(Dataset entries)

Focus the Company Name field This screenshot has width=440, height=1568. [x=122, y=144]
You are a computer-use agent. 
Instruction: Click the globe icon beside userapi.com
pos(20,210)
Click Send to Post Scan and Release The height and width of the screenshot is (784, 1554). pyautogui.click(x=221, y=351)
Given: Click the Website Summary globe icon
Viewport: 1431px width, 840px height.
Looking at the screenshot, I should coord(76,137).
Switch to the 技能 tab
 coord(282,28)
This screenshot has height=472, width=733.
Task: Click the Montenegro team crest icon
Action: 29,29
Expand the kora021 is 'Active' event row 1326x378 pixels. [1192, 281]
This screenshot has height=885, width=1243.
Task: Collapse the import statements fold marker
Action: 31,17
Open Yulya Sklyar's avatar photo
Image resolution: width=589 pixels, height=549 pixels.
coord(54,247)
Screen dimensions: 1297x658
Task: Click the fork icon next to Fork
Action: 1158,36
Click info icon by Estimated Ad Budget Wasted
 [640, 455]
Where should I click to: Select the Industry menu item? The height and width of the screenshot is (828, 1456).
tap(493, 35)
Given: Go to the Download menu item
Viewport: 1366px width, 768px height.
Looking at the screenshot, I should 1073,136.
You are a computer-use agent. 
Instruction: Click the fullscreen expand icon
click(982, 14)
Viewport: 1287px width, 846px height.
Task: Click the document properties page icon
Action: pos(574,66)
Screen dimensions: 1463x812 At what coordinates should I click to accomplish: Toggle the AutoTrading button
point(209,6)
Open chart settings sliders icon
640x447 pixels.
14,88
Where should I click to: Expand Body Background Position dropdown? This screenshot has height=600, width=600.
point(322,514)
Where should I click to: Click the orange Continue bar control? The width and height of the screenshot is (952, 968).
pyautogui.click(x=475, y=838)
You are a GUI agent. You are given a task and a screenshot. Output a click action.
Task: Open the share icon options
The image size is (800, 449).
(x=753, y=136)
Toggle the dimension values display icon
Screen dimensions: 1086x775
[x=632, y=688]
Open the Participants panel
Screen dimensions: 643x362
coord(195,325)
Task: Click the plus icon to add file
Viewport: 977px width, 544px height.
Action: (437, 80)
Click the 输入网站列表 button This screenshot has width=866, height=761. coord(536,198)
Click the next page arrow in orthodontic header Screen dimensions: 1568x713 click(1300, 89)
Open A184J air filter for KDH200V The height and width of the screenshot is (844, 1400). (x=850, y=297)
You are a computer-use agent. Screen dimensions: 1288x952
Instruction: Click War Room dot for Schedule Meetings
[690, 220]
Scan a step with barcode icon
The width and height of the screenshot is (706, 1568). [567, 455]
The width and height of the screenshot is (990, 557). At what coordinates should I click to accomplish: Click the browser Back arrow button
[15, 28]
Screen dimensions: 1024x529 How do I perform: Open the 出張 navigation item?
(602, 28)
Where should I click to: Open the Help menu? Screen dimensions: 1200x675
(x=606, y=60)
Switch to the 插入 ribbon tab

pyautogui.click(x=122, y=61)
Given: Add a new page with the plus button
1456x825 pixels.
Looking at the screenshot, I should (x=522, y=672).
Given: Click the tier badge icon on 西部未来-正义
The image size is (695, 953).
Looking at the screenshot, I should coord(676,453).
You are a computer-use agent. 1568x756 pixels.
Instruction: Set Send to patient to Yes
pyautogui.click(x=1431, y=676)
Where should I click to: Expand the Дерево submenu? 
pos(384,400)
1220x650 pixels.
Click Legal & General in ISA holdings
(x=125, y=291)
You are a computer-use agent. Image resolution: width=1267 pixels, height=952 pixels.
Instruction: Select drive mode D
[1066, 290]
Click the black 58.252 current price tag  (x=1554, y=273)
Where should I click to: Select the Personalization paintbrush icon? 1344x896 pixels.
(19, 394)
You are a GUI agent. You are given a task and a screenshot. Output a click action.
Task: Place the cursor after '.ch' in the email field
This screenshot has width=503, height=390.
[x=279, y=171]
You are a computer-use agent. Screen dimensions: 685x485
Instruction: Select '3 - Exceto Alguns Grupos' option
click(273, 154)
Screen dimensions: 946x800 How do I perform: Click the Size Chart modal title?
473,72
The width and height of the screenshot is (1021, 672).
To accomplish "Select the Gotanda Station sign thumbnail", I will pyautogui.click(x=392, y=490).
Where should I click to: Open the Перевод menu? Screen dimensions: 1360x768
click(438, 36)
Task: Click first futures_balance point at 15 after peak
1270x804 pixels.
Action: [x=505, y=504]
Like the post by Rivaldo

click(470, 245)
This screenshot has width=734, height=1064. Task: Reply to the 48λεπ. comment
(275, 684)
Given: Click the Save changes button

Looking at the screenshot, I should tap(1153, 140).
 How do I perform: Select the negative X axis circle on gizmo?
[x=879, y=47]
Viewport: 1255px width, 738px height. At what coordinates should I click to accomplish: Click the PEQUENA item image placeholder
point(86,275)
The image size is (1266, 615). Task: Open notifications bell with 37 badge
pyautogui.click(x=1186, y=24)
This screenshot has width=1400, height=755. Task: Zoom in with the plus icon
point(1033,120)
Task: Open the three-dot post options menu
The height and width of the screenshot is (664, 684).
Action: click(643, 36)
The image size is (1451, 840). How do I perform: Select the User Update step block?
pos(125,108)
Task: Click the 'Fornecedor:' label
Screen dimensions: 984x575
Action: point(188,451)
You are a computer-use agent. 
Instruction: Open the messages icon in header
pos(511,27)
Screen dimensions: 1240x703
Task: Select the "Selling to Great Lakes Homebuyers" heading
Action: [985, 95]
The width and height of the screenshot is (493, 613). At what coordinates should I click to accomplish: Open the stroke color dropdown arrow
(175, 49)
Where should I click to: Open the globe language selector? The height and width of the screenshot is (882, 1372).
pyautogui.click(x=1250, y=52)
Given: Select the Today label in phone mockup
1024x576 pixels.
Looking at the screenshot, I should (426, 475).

## Exercise brief
Write out every line of the data that holds the word "field".

## Task response
Focus the Company Name field This screenshot has width=440, height=1568. [x=122, y=144]
Task: Place the cursor after '.ch' in the email field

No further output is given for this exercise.